Content starts

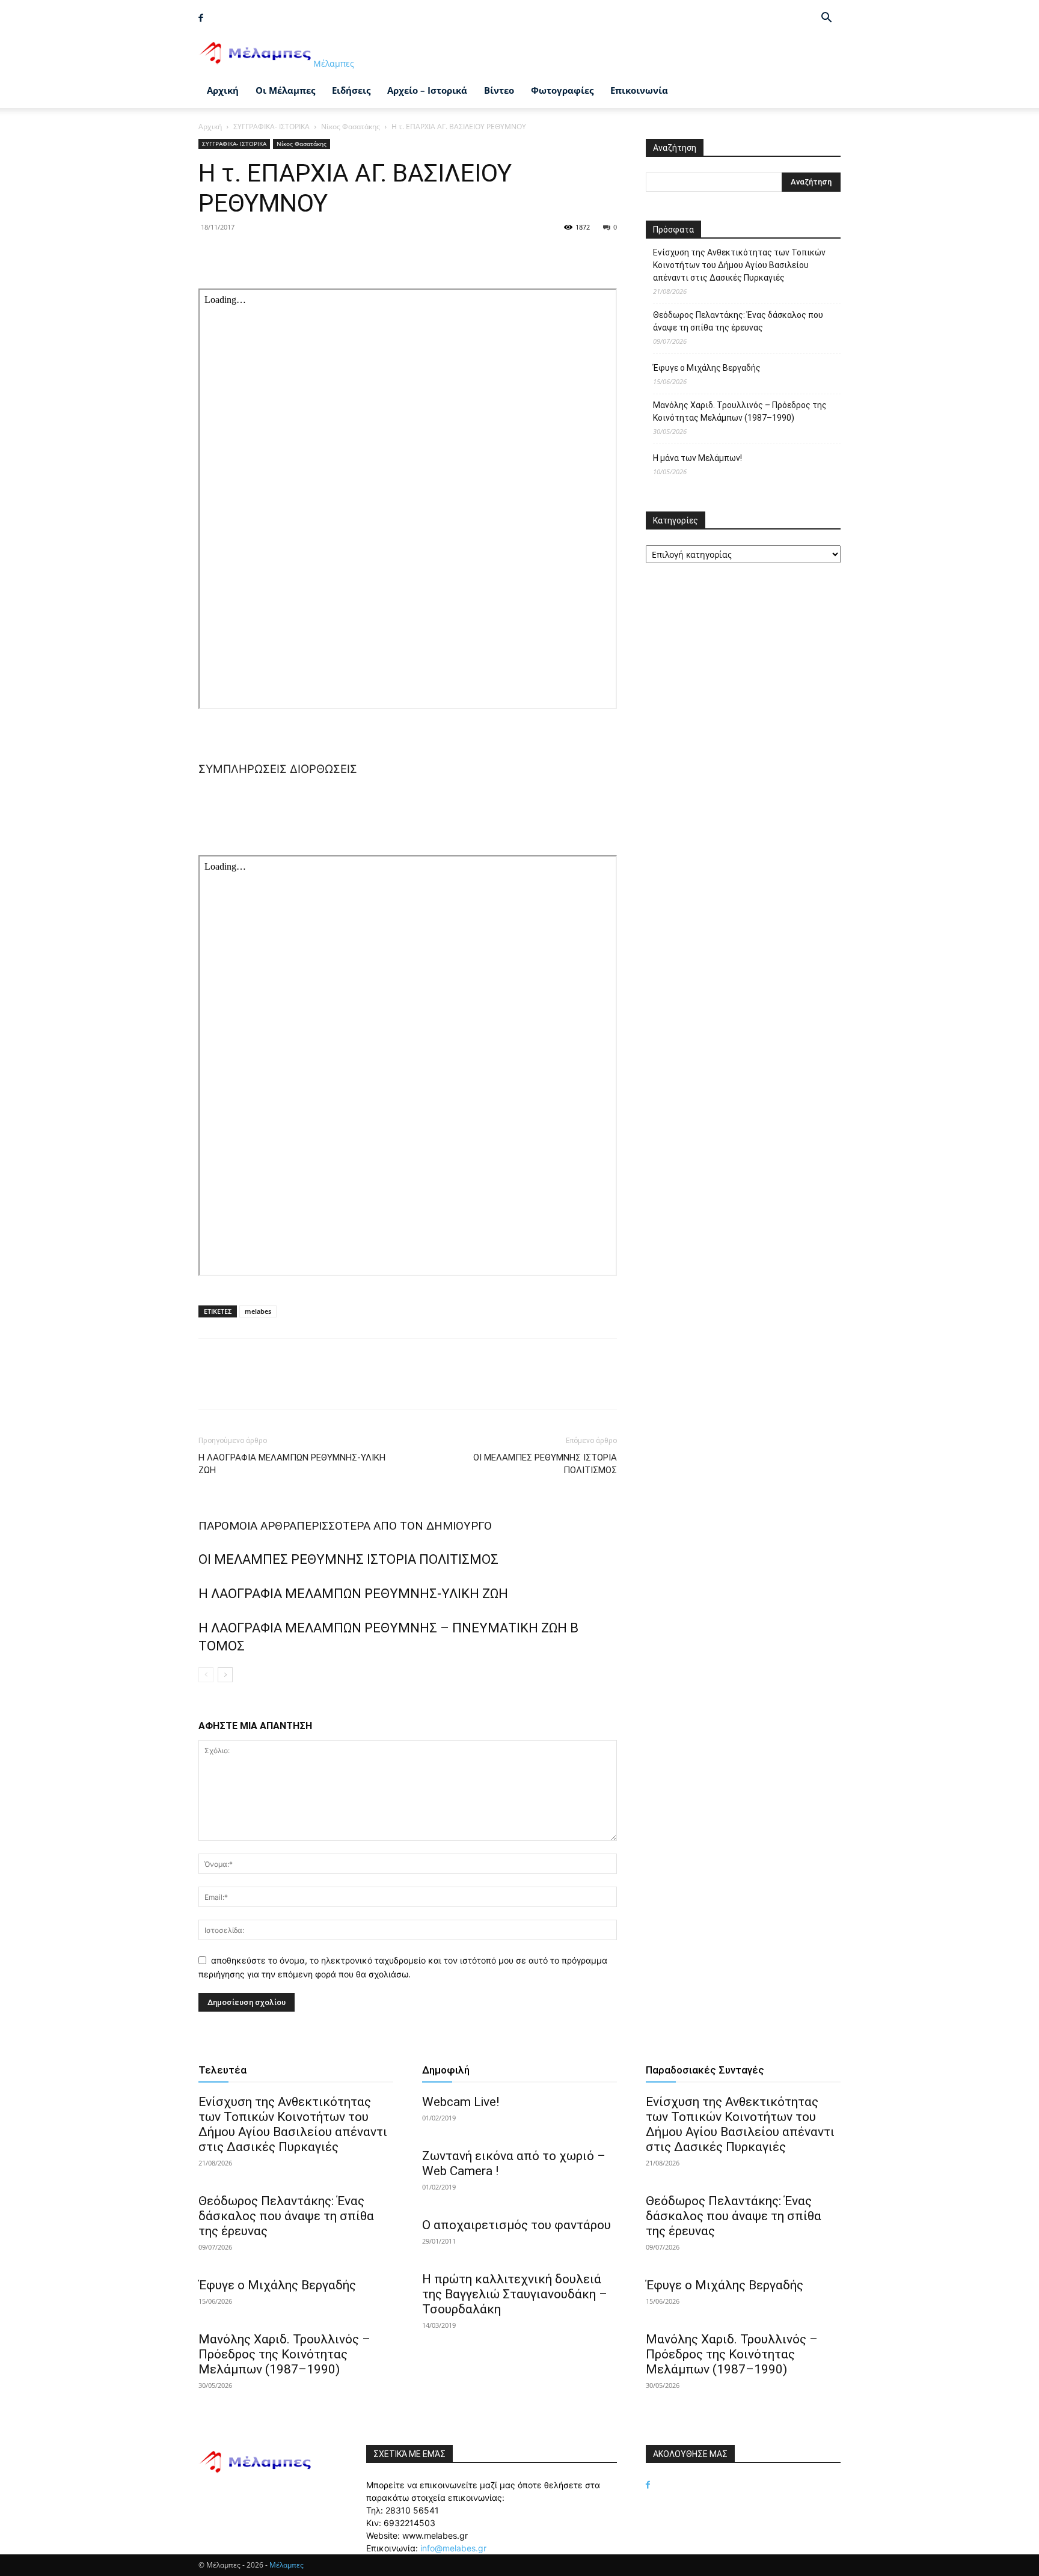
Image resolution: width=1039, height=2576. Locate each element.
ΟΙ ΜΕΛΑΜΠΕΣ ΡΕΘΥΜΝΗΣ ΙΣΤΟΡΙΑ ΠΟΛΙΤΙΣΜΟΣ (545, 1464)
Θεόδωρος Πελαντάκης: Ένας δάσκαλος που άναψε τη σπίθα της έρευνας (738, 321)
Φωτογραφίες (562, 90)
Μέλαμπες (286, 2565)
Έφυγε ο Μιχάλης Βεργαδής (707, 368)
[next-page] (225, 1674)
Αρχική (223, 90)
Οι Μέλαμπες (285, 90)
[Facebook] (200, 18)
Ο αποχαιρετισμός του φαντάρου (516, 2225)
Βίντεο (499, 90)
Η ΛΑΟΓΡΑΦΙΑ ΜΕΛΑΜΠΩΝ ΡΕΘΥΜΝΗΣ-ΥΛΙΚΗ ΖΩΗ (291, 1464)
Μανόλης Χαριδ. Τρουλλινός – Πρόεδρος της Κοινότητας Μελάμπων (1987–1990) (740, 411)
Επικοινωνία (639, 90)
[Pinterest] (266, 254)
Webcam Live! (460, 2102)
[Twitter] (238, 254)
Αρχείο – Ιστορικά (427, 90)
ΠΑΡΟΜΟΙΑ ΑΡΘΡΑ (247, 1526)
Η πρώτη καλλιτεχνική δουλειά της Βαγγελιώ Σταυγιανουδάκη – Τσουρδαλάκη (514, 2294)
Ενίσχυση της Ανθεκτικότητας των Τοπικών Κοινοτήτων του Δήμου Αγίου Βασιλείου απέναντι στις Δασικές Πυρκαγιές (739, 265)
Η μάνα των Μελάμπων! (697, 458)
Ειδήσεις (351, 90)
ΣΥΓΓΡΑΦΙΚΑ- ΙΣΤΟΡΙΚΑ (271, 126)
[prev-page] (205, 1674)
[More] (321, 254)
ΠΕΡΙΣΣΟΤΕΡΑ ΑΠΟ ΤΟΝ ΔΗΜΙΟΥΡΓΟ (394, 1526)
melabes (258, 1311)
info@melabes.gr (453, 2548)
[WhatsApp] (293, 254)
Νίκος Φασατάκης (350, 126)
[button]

Content ends
Content starts

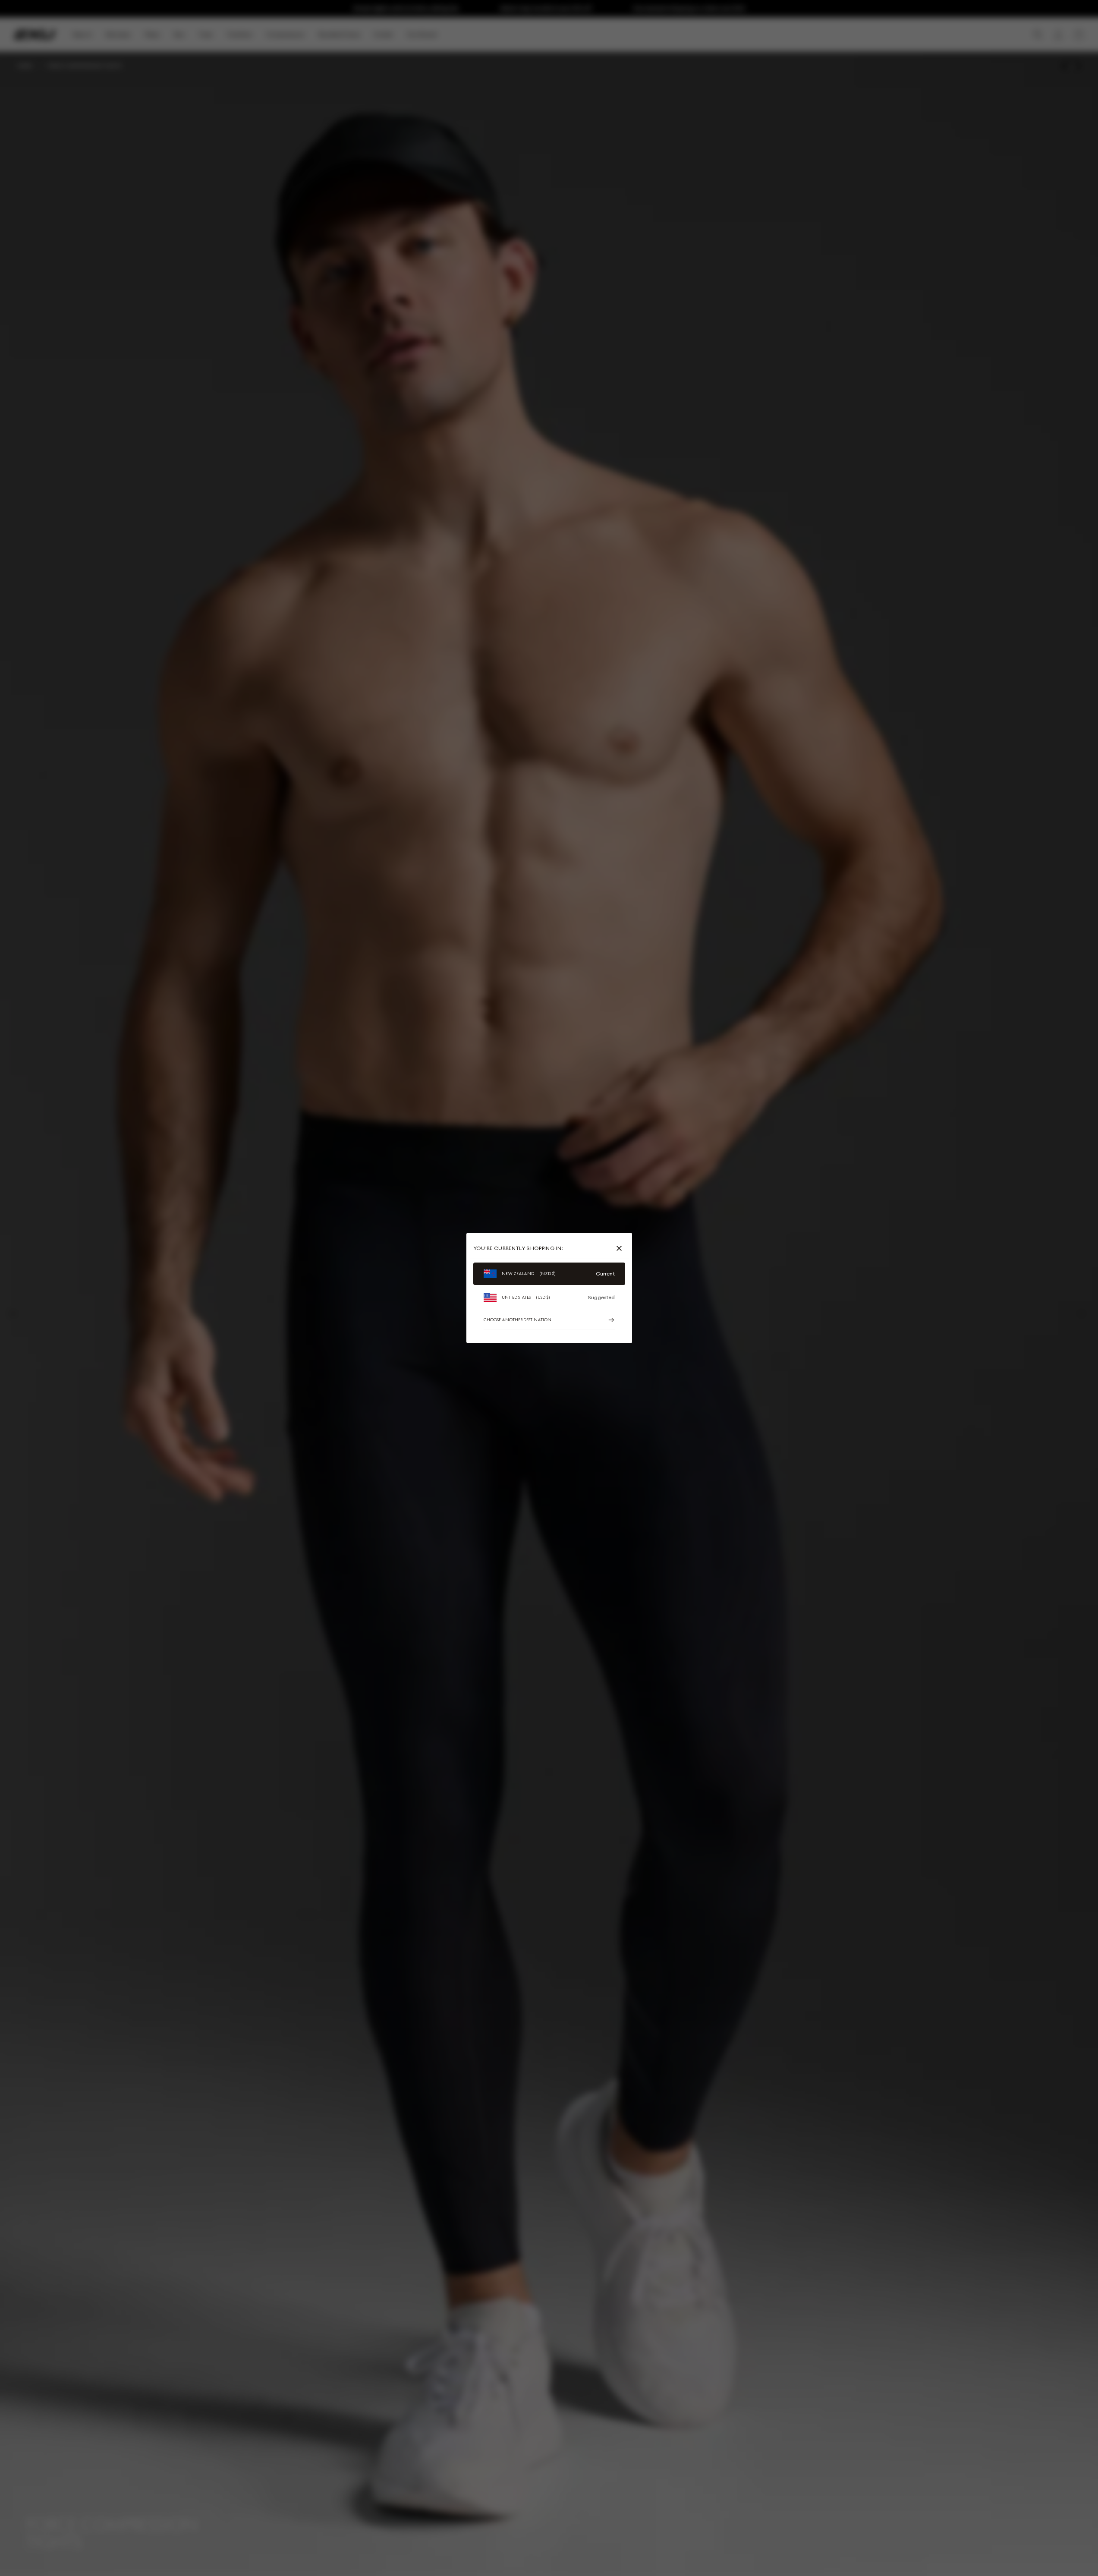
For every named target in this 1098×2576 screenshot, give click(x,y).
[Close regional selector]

Content ends

- _WHAT TO PRODUCE_
Please reproduce exactly the lines in the listing above from the one containing "Image resolution: width=1039, height=2576." through the one containing "[Facebook] (200, 18)", both included, and nothing more.

- _COMPLETED EXERCISE_
Image resolution: width=1039, height=2576. Locate each element.
ΟΙ ΜΕΛΑΜΠΕΣ ΡΕΘΥΜΝΗΣ ΙΣΤΟΡΙΑ ΠΟΛΙΤΙΣΜΟΣ (545, 1464)
Θεόδωρος Πελαντάκης: Ένας δάσκαλος που άναψε τη σπίθα της έρευνας (738, 321)
Φωτογραφίες (562, 90)
Μέλαμπες (286, 2565)
Έφυγε ο Μιχάλης Βεργαδής (707, 368)
[next-page] (225, 1674)
Αρχική (223, 90)
Οι Μέλαμπες (285, 90)
[Facebook] (200, 18)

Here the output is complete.